To continue the car analogy, it's as though I've said that BMWs cost more than Hondas when compared feature for feature and then you've proceeded to argue that, no, BMWs are really no more expensive than Hondas. Yes, there are perfectly valid aesthetic reasons why people may decide to pay more for the BMW but that doesn't change the fact that you're spending more money for the BMW to get the same features when compared to a Honda.
Yup. I get pissed off because people post bullshit on forums
You still haven't shown why the hardware in the ThinkPads was somehow not comparable to the hardware in the Macbook. You've made assertions, but have not backed them up.
a 911 and Corvette are in the same line. There you are comparing apple to apple vs with laptops you are comparing apples to oranges.
Again an assertion without any rationale as to why a ThinkPad doesn't compete with the Macbook despite similar corporate target markets, similar durability, similar sizes, and similar computational specs.
I don't think you're familiar with enterprise laptops. They tend not to have six speakers with a subwoofer like that HP does.
I think you're missing the point. Apple has made one laptop that bridges the cap between consumer laptops and enterprise laptops.
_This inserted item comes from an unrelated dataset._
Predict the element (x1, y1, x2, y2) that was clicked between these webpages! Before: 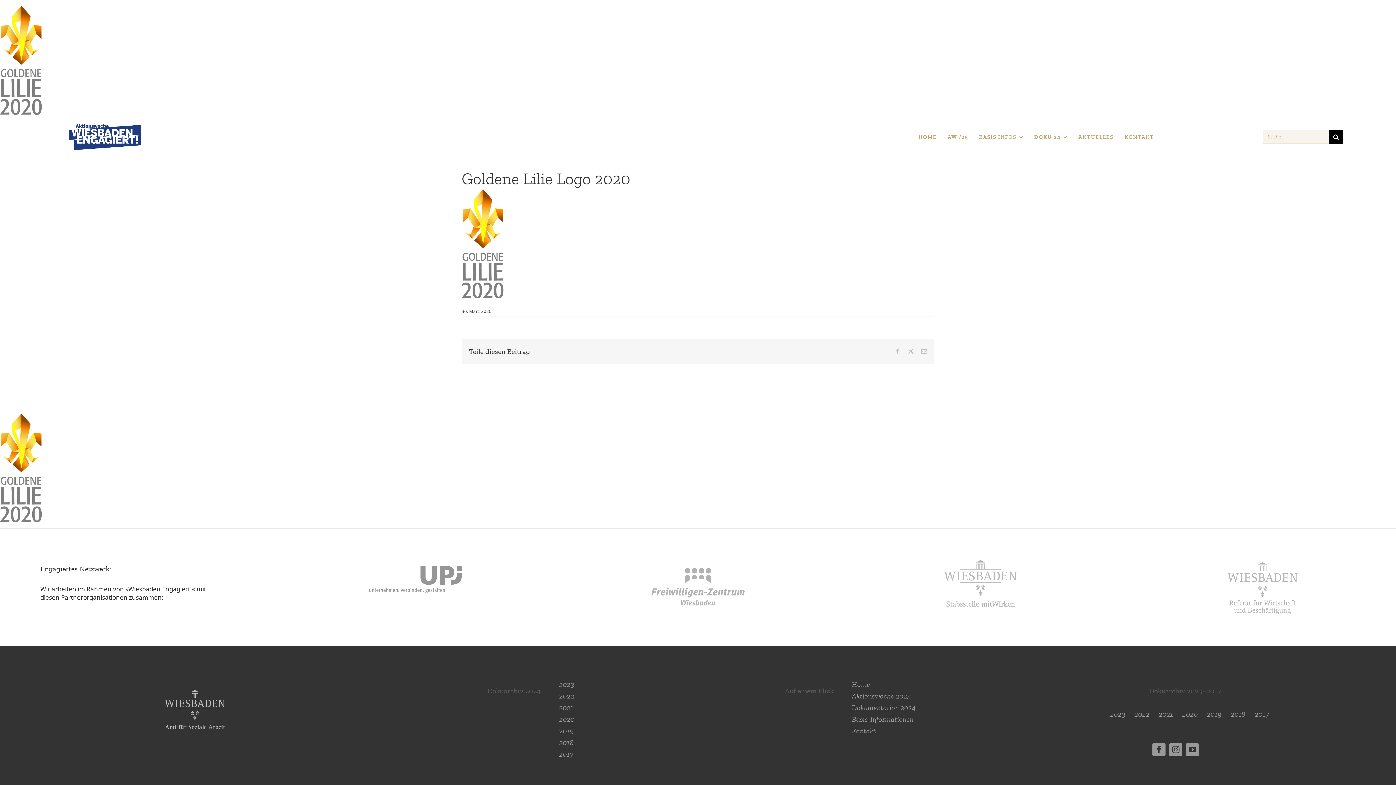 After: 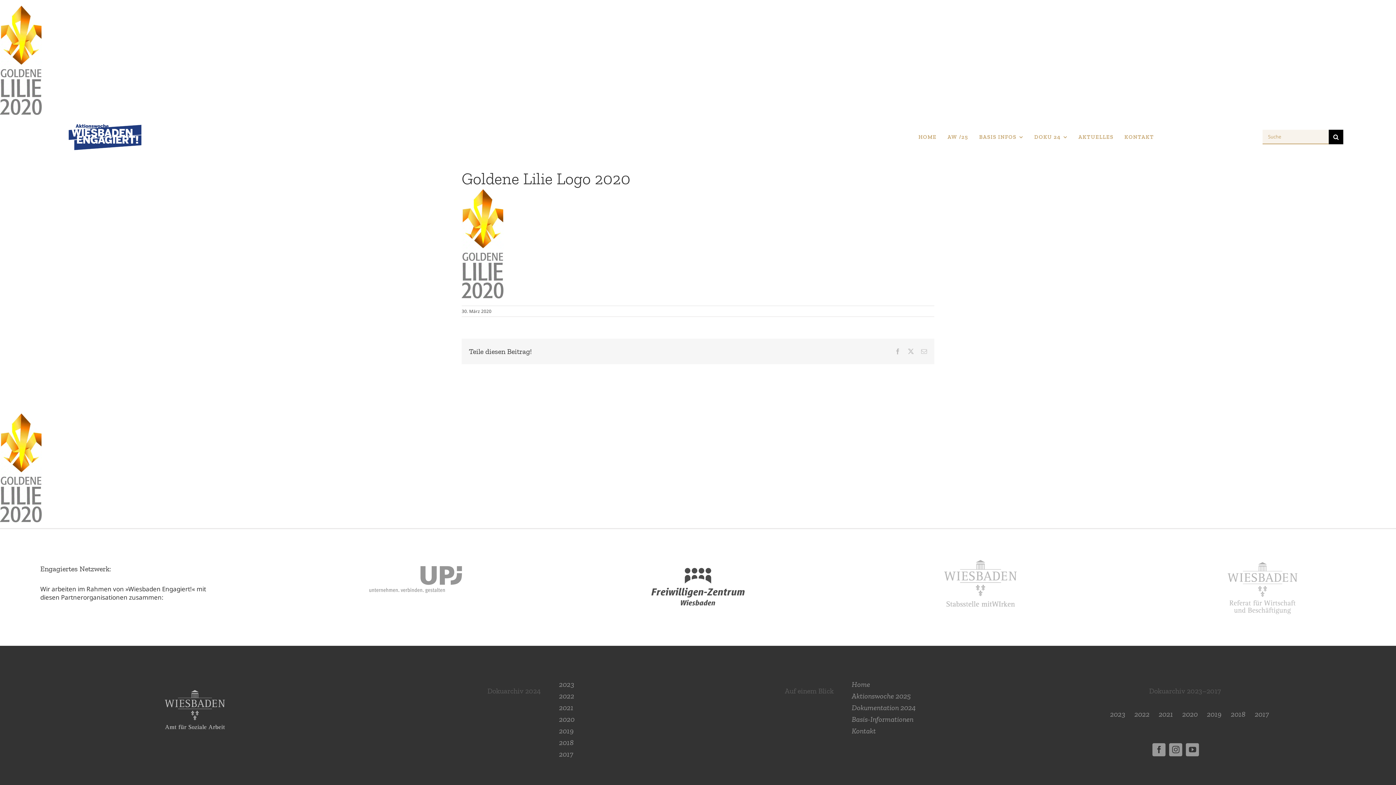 Action: bbox: (643, 542, 752, 550) label: Logo Freiwilligen Zentrum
They don't have to make two different product lines. Why? Because one does a damn good job.
So it
does compete with the ThinkPads then. Glad you finally agree that the comparison with the ThinkPads is valid.
If you don't like Lion / OS X it's a hell of a lot easier to buy a MBP than to get it running on an lenovo.
If I don't like MacOS, why would I want to get it running on a ThinkPad? And yes, if you're dead set on MacOS then you're pretty much locked into a Macbook. I don't believe that I ever said differently.
It has multi touch with is built well into OS
So? Multitouch is great for tablets and smartphones. I have not found it useful on actual computers. I just can't see it as a "killer feature" for most users in the real world.
Then why question it?
Mice are for people of the old world. Or for gamers. A trackpad is significantly better. It's faster more precise and does a whole lot more for no added room.
I've yet to find a trackpad that was "more precise" than a mouse.
So you keep adding stuff saying that it's not worth the price premium but I think you're missing the point. The MBP has significantly more features. Also when you add a battery pack you add cost and weight + size.
No, it doesn't have "significantly more features." It makes different trade-offs. It sacrifices 500 GB of hard drive space, a huge amount of graphics performance, 4GB of RAM, and $380 in exchange for a longer battery life, a better trackpad (that most users really aren't going to think is worth the huge premium in actual practice), and a port which currently has a only about a dozen peripherals using it and, frankly, is likely to be a repeat of FireWire (a strong standard that is technically superior but which does not see widespread adoption due to the ubiquitousness of other interfaces, namely USB, which are "fast enough" for most people's use and are backwards compatible with their existing peripherals).
The Macbook trades away features that people are likely to actually use (more HDD space, better graphics, double the RAM) for features that only make sense for a limited portion of the market.
If you think when I said ATOT I was referring to specifically you you the I'm sorry. Life must be hard.
You were responding to my post at the time and the conversation has been quite clearly between the two of us. You made a poor attempt at veiling an insult and got called on it. Own up and move on.
I think i've proven that it's not much a price premium if features matter. I would highly recommend trying to look at a situation from another person's point a view before trying to prove them wrong. A laptop may not be suited for you but it is for others.
Physician, heal thyself.
I have never said you were wrong to buy a Mac. I have simply said that for comparable functionality, durability, and computational power, the Mac costs more. You have provided nothing to refute this and, in point of fact, your lone example showcases that a significant price premium does exist.
If the difference in resale value exceeds the price difference (which it would have to in order to make up for it) I will be very surprised.
If one prefers a laptop that's not made of plastic, has a crappy trackpad, bad battery, etc... Then a $300+ price premium is small.
Again, the ThinkPad is not "made of" plastic. It has plastic cladding over a magnesium-alloy chassis. Similar to how the bumper on your car is not "made of" plastic, it's just a plastic cover over a strong steel beam.
I'd love to have the money to burn that you apparently have, but to most people $380 is not "small."